[Opening RECORDS PROVIDED section]
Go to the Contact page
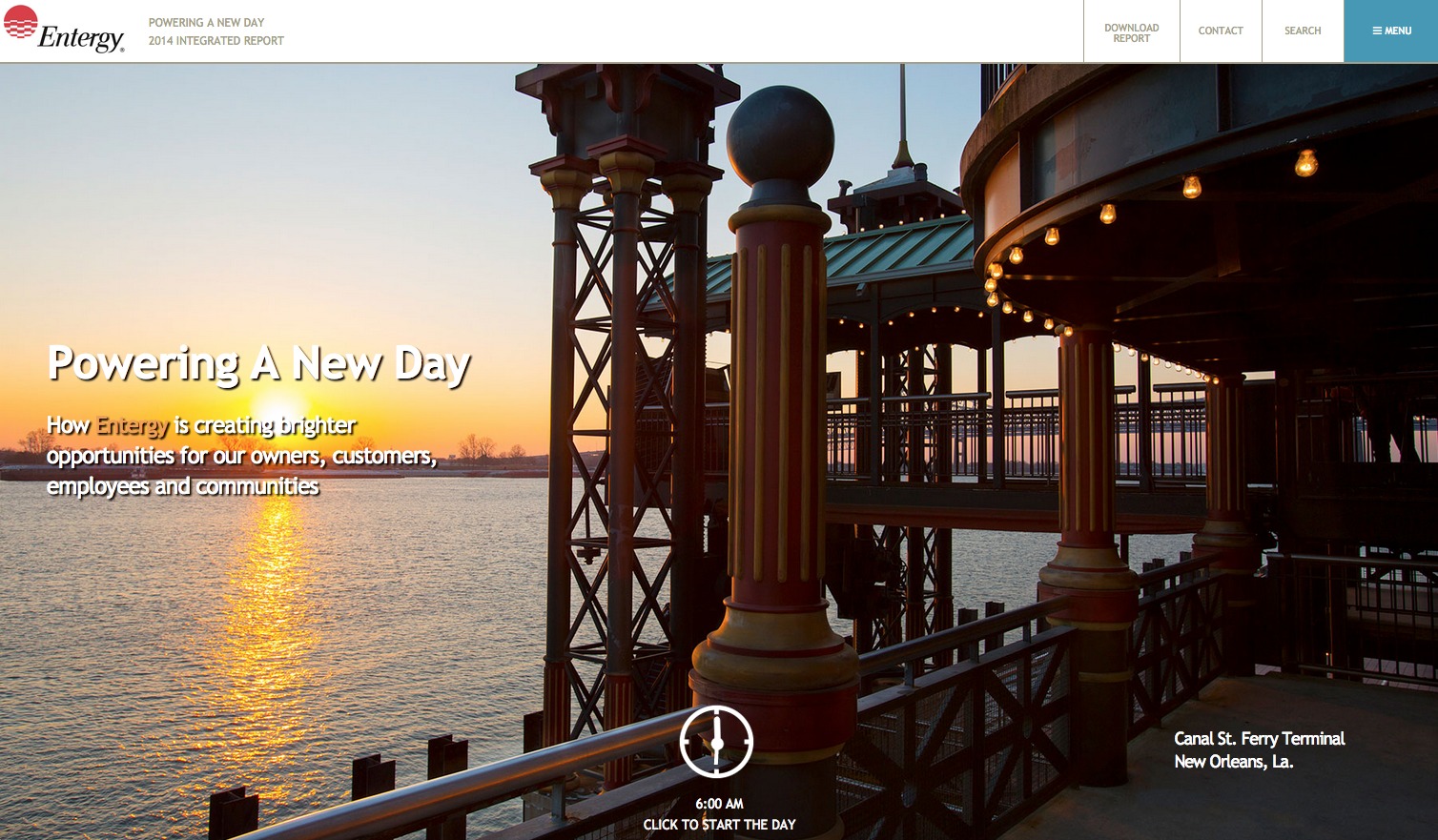Viewport: 1438px width, 840px height. [1220, 31]
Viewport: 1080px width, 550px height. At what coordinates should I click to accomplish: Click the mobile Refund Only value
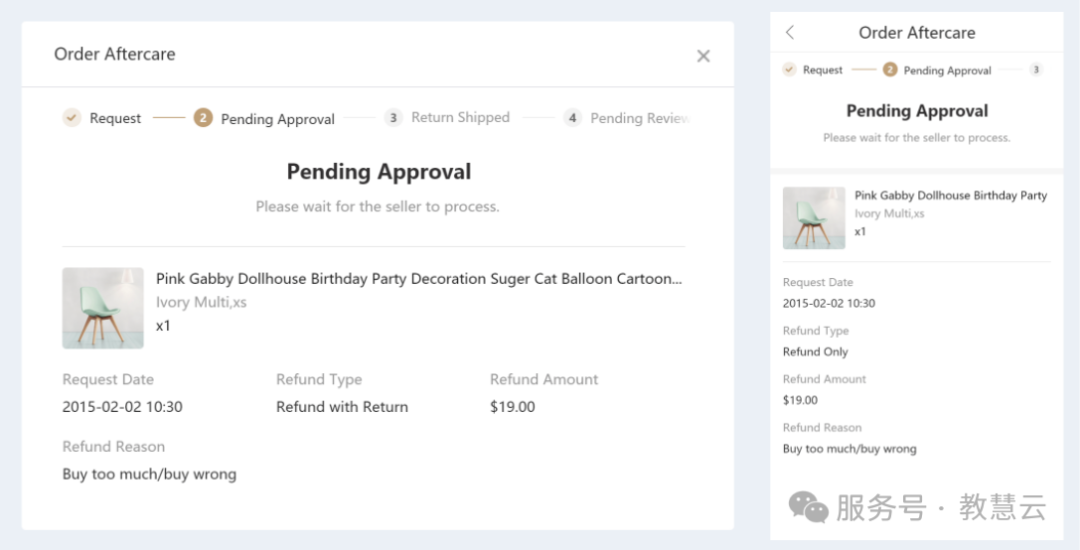click(x=815, y=352)
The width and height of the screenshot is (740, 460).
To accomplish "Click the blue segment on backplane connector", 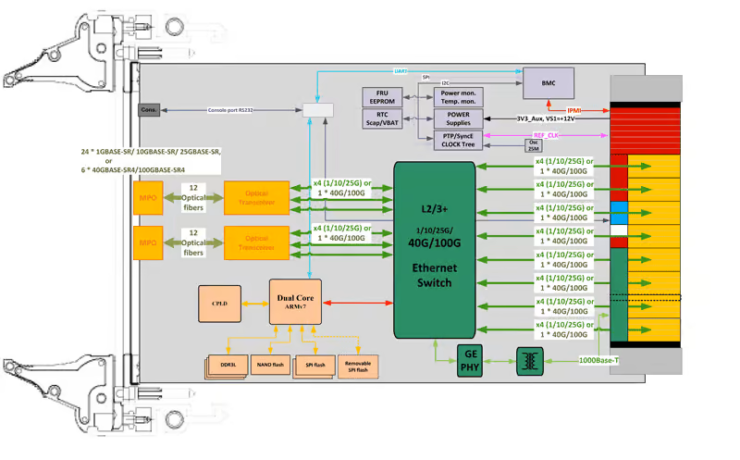I will coord(619,213).
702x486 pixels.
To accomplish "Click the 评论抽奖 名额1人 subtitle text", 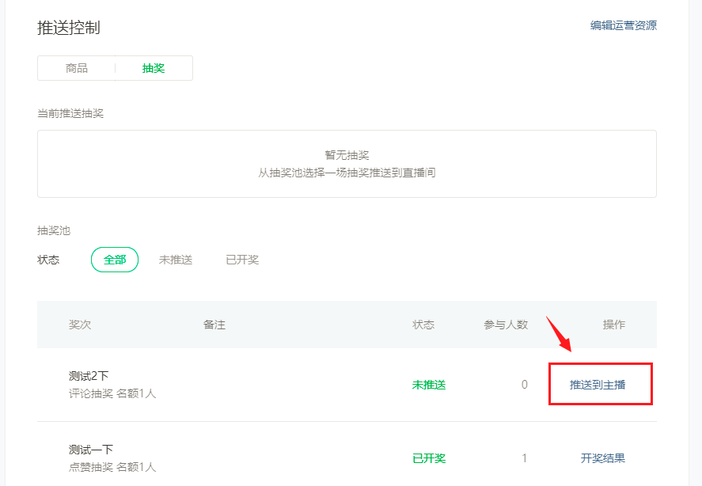I will point(112,394).
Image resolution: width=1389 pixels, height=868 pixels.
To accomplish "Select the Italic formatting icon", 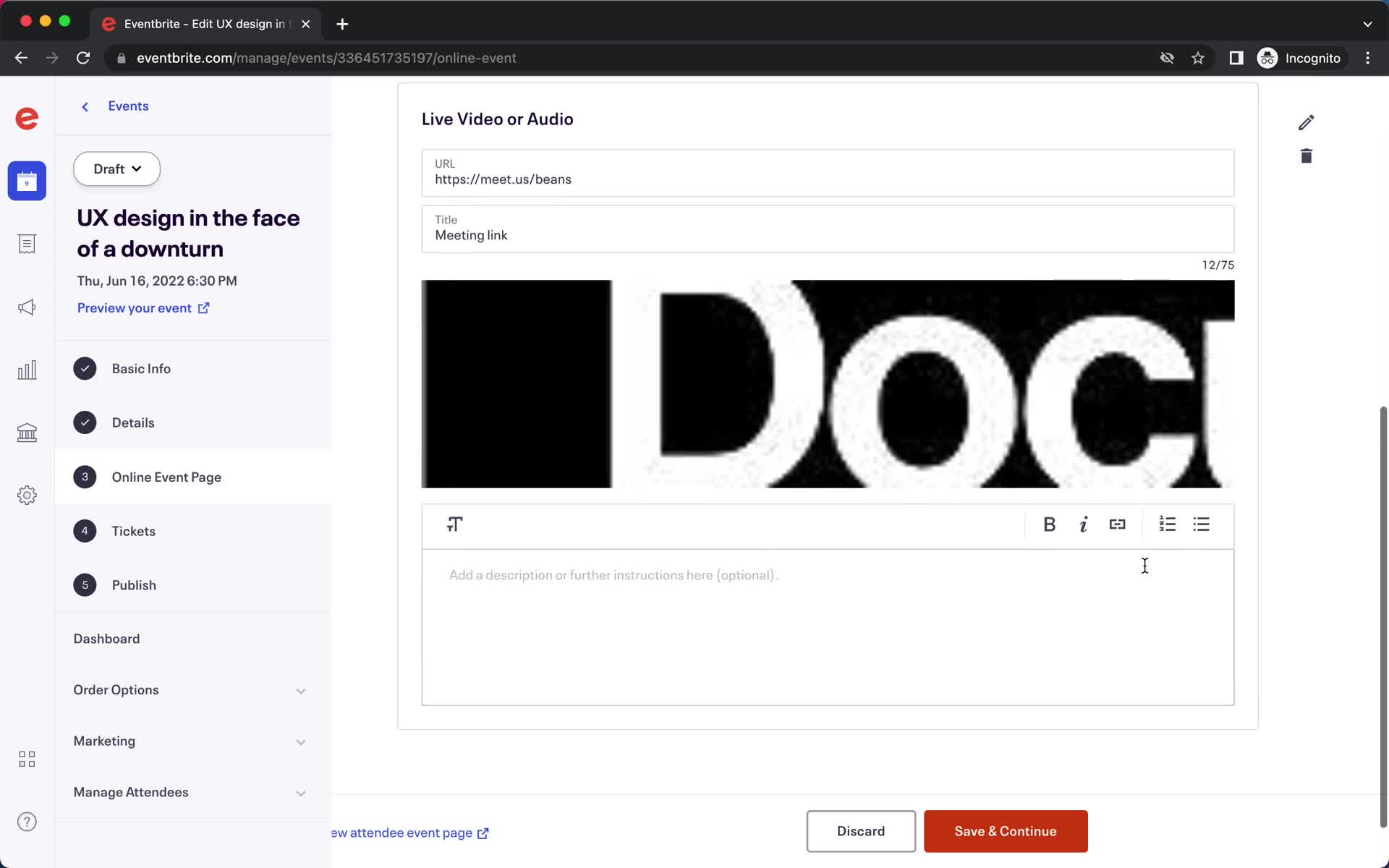I will click(x=1083, y=525).
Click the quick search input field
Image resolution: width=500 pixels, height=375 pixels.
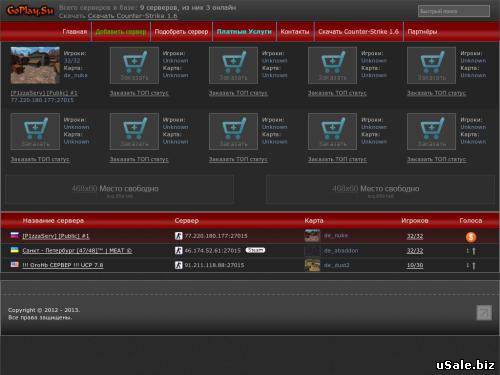coord(454,11)
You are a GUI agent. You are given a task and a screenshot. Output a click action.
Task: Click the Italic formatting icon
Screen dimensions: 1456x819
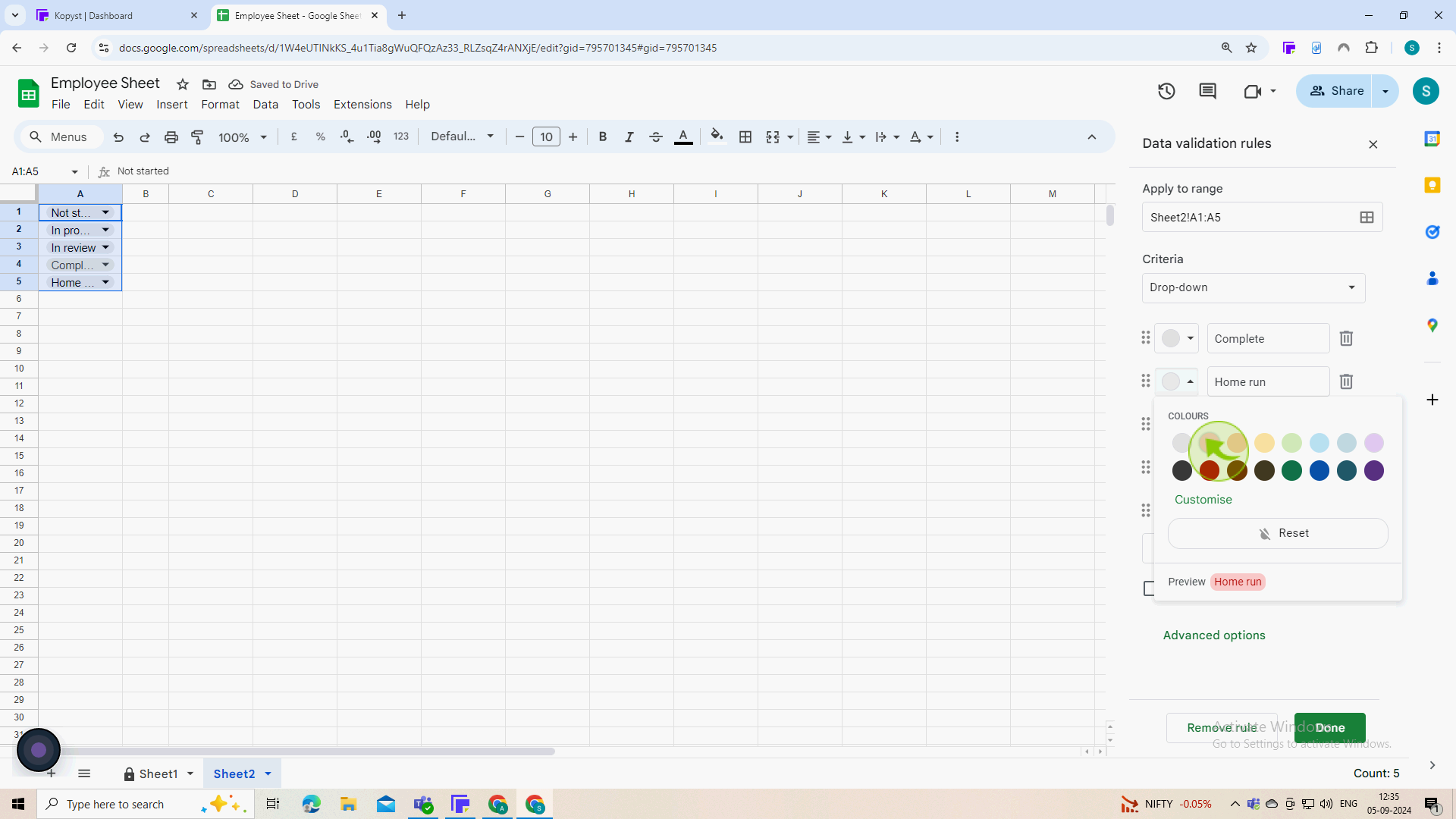pos(628,137)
[Closing RECORDS PROVIDED section]
**TASK DESCRIPTION**:
Starting at the line containing "Click the quick search input field", output every remaining line of the records above exactly, the last one included. Nothing else belongs in the output, and no pictures either.

**REPLY TO THE TASK**:
Click the quick search input field
Image resolution: width=500 pixels, height=375 pixels.
coord(454,11)
You are a GUI agent. You are given a task and a screenshot. Output a click action.
Task: Click the Italic formatting icon
Screen dimensions: 1456x819
pos(628,137)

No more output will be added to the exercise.